§ **Required action**: Copy exactly the lines from the beginning of the data down to and including the line holding "Remove Thursday 09:30 Grote Aula slot with X", without any pictures.

Pixel coordinate grounding data
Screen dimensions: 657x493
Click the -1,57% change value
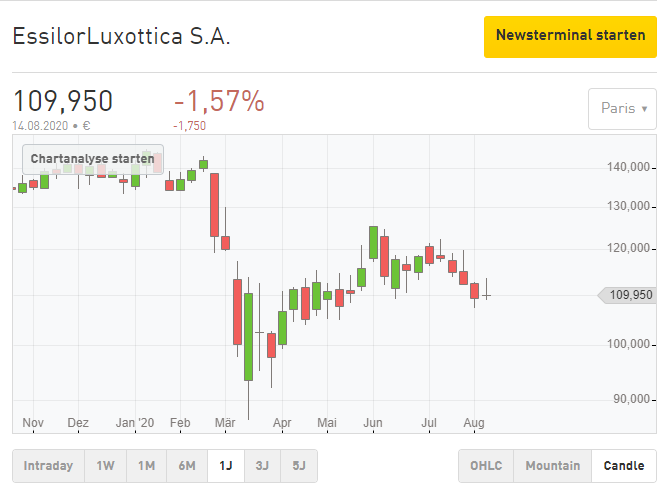pyautogui.click(x=219, y=101)
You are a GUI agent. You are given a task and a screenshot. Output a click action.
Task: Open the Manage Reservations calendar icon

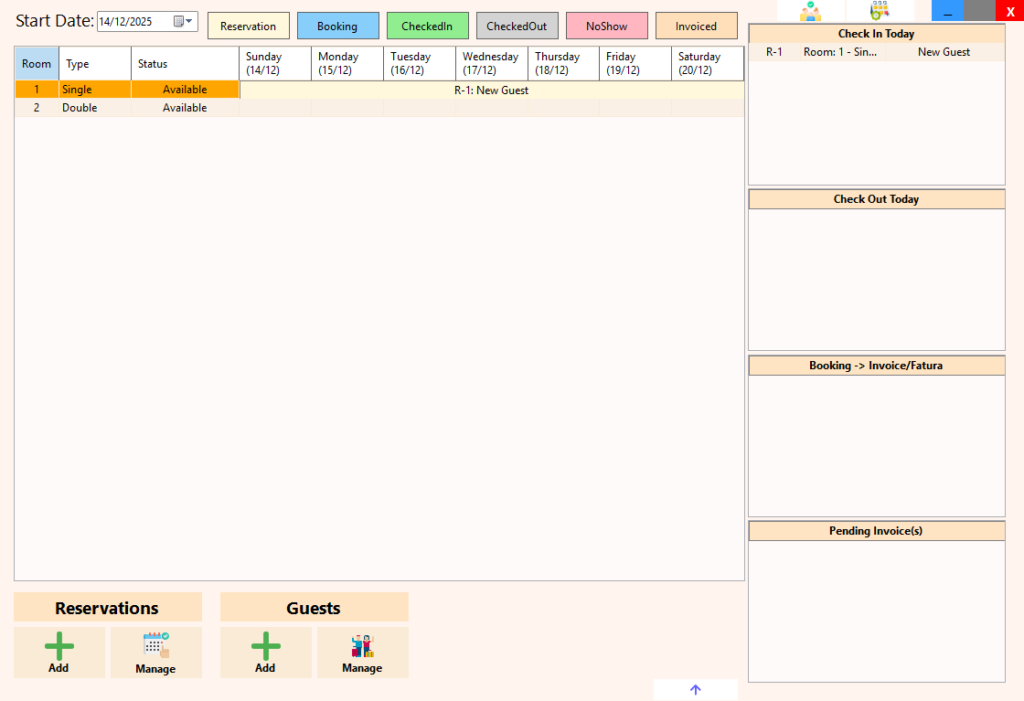coord(156,645)
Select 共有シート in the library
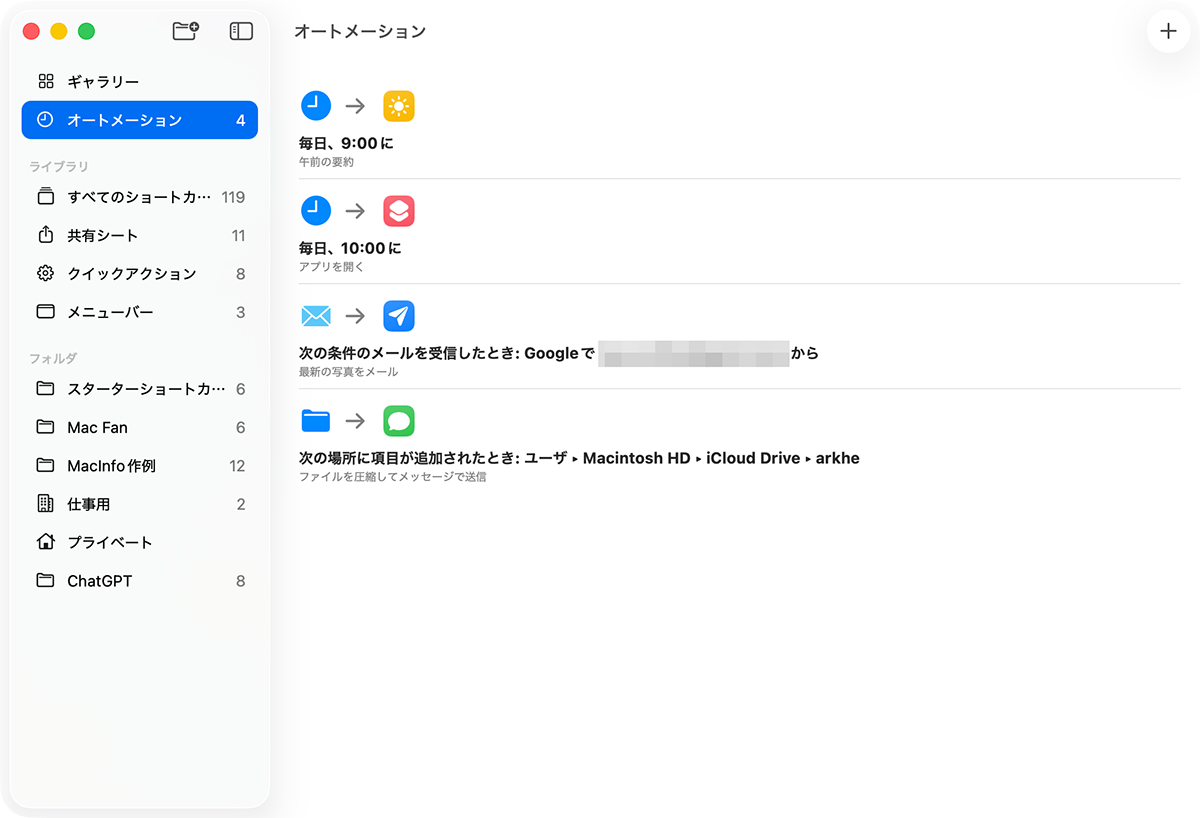Screen dimensions: 1200x818 click(102, 236)
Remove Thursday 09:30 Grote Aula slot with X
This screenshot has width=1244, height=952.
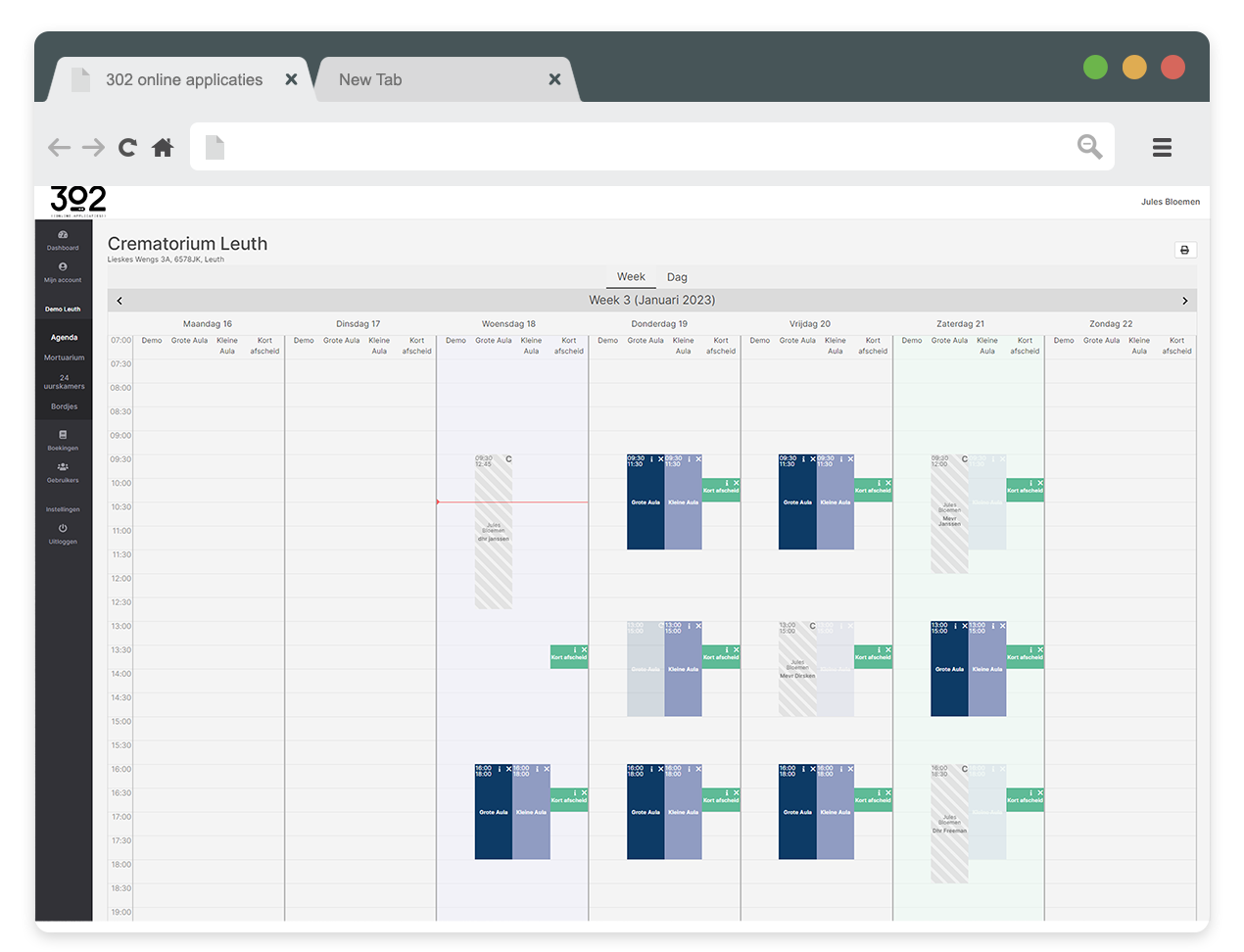pos(660,459)
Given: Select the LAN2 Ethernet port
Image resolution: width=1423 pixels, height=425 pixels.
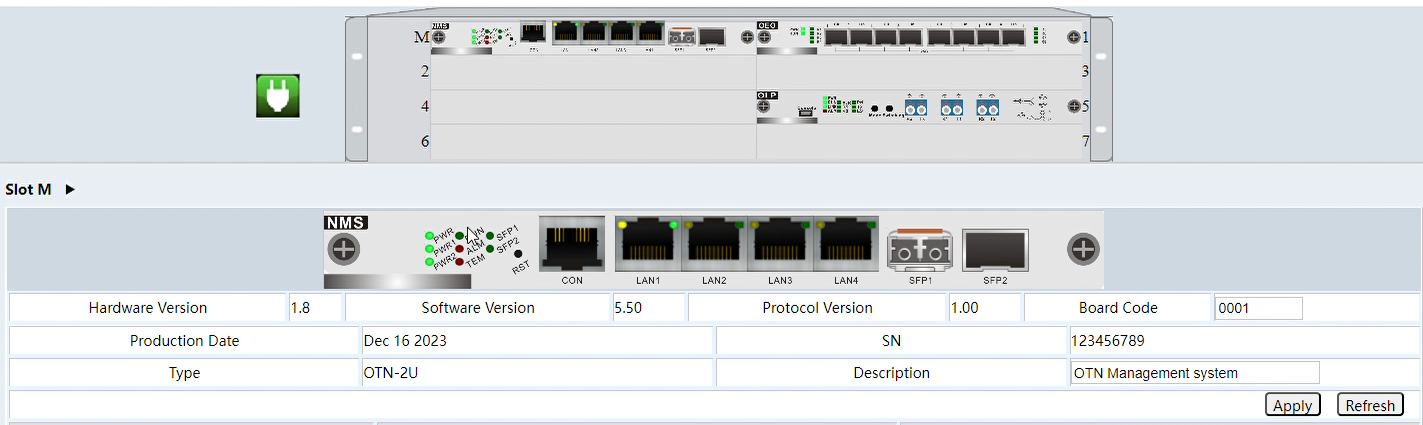Looking at the screenshot, I should point(714,243).

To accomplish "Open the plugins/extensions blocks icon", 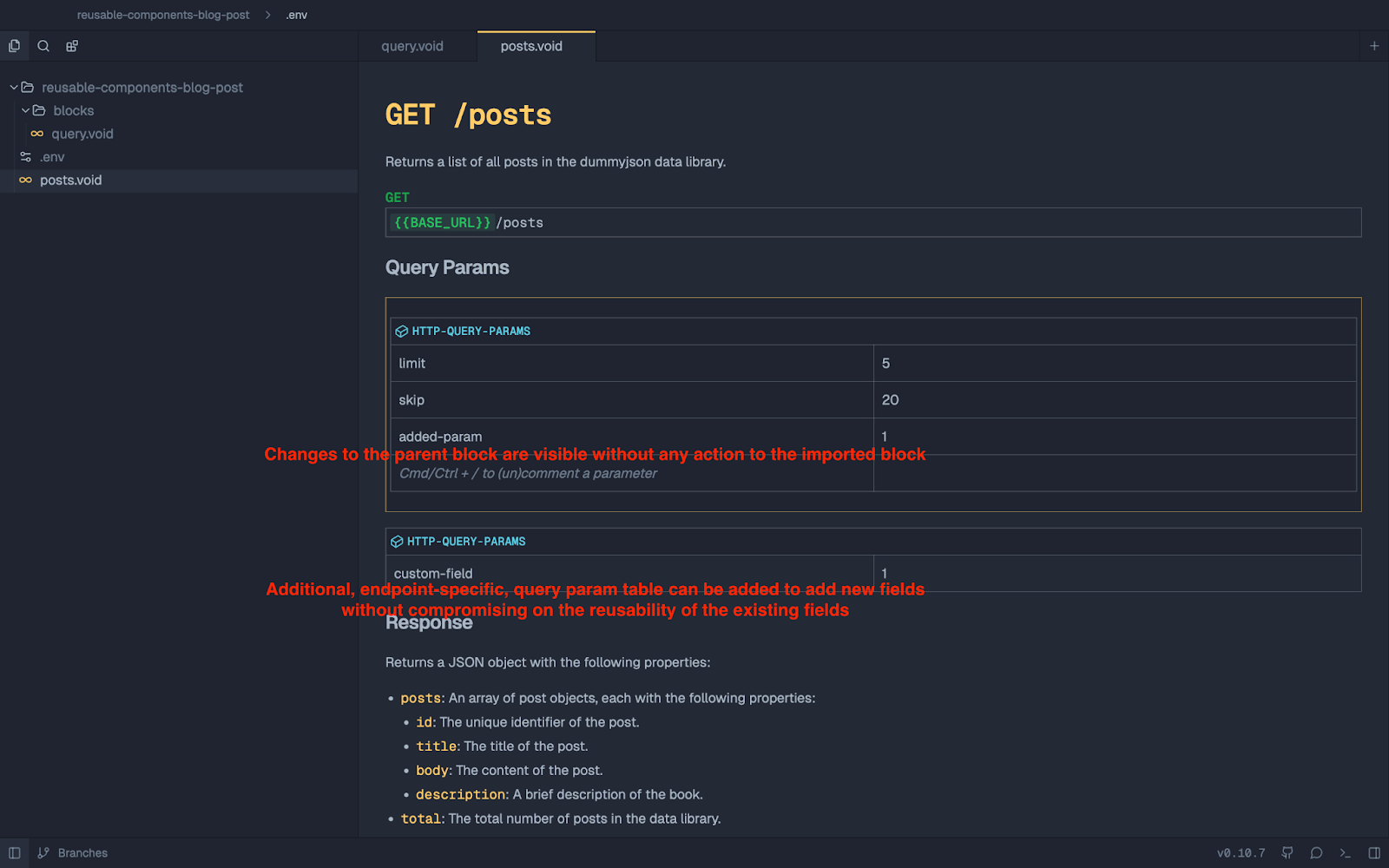I will (x=72, y=46).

§ **Expected answer**:
Screen dimensions: 657x493
Click the -1,57% change value
pyautogui.click(x=219, y=101)
You are a GUI agent. You are given a task and a screenshot. Output a click action.
Task: Open the Manage Reservations calendar icon

coord(156,645)
Select 共有シート in the library
Screen dimensions: 1200x818 click(102, 236)
Remove Thursday 09:30 Grote Aula slot with X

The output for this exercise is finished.